Fatigue. One word. A whole lot of meanings.
And therein lies the difficulty for many people with MS. Everyone seems to have a take on it. General fatigue – the kind anyone can have – pales in comparison. MS fatigue is a different ballgame altogether.
There’s no one size fits all. It varies for many, can be off-the-scale bad and differs day to day, AM to PM.
You start to see the problem.
So how do you begin to explain its debilitating effects when even those close to you think it’s something you can sleep off?
We asked people with MS to describe how it feels for them. Their experiences in this video reveal a complete mental and physical shutdown that comes on without warning. It’s a must-see watch for anyone grappling with this:
Any surprises? These ones stood out for me:
- “It hurts like hell and robs me of breath”
- “a viscous, heavy, pulling feeling”
- “my brain goes fuzzy”
- “my eyesight goes”
- “swallowing becomes more difficult.”
If you don't have MS, it's not so easy to relate to, is it? It's why sharing experiences of MS fatigue can help to bring this otherwise invisible symptom to life and challenge preconceptions.
Start by sharing this video with family and friends, and work colleagues if you feel comfortable. It may help them understand your fatigue better and the fact that you may look fine - or did an hour ago - but are dealing with its effects under the surface.
It can manage expectations too and may reduce some of those well-meaning comments that downplay the reality. People often draw on their own experiences of exhaustion to empathise, without realising they can fall short. Knowing more about MS means they can choose the right words and support you better next time when your fatigue kicks in.
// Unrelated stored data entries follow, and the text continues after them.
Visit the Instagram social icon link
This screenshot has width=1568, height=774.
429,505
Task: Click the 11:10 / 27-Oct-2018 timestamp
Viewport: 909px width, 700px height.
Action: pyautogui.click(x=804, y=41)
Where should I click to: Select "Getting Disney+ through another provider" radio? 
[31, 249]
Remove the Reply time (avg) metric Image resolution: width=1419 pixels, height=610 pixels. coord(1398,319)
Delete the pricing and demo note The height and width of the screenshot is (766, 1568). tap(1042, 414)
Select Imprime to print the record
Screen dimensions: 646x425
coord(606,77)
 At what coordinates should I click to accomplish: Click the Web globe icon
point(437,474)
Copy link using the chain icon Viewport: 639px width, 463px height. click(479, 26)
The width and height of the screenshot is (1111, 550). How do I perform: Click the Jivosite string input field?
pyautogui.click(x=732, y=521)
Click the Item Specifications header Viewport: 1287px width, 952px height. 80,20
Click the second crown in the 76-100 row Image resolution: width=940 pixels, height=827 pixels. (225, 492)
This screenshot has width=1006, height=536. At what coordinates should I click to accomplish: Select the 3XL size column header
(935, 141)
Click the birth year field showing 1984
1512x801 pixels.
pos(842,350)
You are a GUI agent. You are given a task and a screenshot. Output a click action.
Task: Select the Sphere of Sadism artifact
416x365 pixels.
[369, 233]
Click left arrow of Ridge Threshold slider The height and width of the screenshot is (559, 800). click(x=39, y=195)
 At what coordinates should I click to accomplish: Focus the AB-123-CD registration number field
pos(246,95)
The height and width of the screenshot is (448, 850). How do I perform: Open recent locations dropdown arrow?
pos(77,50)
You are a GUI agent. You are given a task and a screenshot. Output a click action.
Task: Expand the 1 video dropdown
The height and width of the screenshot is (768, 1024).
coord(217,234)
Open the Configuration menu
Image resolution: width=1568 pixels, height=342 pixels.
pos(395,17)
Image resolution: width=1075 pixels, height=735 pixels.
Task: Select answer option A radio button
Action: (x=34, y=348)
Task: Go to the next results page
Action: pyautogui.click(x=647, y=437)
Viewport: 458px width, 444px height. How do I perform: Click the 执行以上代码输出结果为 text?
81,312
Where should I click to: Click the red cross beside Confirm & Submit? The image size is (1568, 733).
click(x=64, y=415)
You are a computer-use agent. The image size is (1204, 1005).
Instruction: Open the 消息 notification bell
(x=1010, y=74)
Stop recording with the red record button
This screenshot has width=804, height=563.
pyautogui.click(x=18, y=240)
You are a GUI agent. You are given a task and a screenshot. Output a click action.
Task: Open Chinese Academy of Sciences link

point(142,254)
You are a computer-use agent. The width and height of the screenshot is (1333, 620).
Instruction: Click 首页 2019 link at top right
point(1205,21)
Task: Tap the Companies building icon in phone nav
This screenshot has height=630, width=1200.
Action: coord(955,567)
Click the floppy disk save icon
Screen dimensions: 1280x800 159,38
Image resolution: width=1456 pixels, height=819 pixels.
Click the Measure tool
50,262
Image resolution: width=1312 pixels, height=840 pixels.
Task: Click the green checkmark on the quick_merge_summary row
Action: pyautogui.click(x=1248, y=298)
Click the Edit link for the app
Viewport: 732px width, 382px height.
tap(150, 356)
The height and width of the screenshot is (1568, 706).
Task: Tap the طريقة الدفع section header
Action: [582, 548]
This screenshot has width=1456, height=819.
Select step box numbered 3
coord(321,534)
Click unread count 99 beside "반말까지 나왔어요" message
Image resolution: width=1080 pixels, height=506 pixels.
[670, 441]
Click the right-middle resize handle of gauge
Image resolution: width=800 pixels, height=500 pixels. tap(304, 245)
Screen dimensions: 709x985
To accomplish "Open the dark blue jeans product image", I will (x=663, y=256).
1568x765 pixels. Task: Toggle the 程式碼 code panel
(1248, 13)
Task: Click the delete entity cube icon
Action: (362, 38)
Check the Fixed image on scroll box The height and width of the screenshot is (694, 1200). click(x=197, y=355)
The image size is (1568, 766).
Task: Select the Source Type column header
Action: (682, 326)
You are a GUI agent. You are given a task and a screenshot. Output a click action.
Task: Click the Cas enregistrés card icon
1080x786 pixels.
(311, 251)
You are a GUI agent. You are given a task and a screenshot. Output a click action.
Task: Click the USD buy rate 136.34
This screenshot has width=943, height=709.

It also helps stop resentment building up on either side. Or the sense of isolation. We know from our Life changing: mental health and MS report that seven out of 10 of you feel fatigue has a negative effect on your mental health. Feeling listened to helps manage the frustration that comes with this unpredictable symptom. So, maybe pick a time when you’re feeling good to describe what your fatigue does to you.
If you don’t have the energy to explain, then ask family and friends to take a look at our Living with fatigue book. It’s full of practical tips to manage your fatigue, save energy and pace yourself. It will help them too.